No título desse artigo colocamos o seguinte “Quem Fiscaliza Quem Decide?”
E voltamos a perguntar. E quem vais fiscalizar o MECI pelos erros que cometeu, apenas o CNE?
Deixo texto do Alberto Veronesi que apesar de estar de férias e ter esta semana a escola encerrada tem de a abrir amanhã para receber uma equipa da IGEC.

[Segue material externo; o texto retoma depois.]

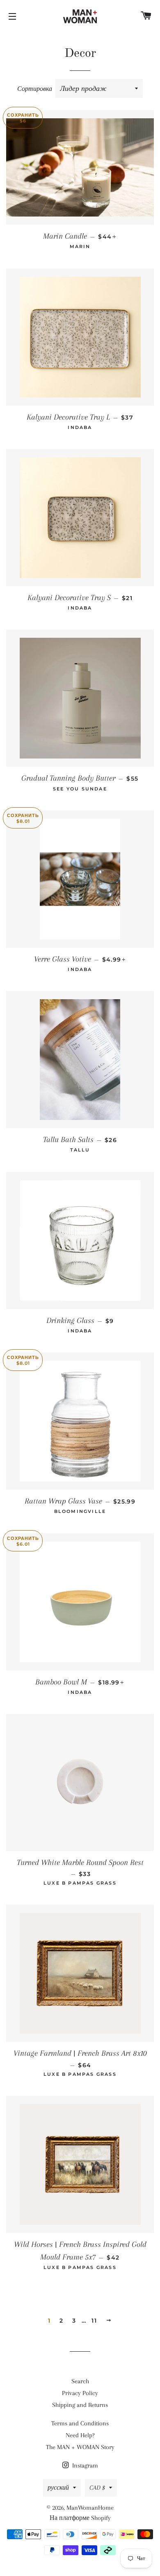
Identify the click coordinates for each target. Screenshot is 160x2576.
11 (94, 2320)
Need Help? (80, 2435)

Amanhã, 19 de agosto, o “meu” agrupamento vai receber a IGEC, com a escola encerrada, ao abrigo de autorização prévia do próprio Ministério e da Câmara Municipal de Lisboa. Ainda assim, foi preciso mobilizar equipas só para garantir a receção ao inspetor. Nada contra a inspeção em si. A questão é o contraste.Enquanto se pede às escolas este nível de disponibilidade e escrutínio, o pedido que o MECI dirigiu ao CNE para avaliar o processo de exames nacionais de 2026 corre o risco de ficar aquém do necessário e não só por falta de meios. Há um conflito de interesses estrutural: é o próprio MECI quem nomeia ou indica o presidente do CNE. Um órgão avaliado a “auto-escolher”, ainda que indiretamente, quem o vai avaliar não é garantia de independência.Se queremos um processo credível, tem de se inquirir também quem decidiu, com que critérios e com que evidência, não só quem executou. A fiscalização não pode parar na base do sistema.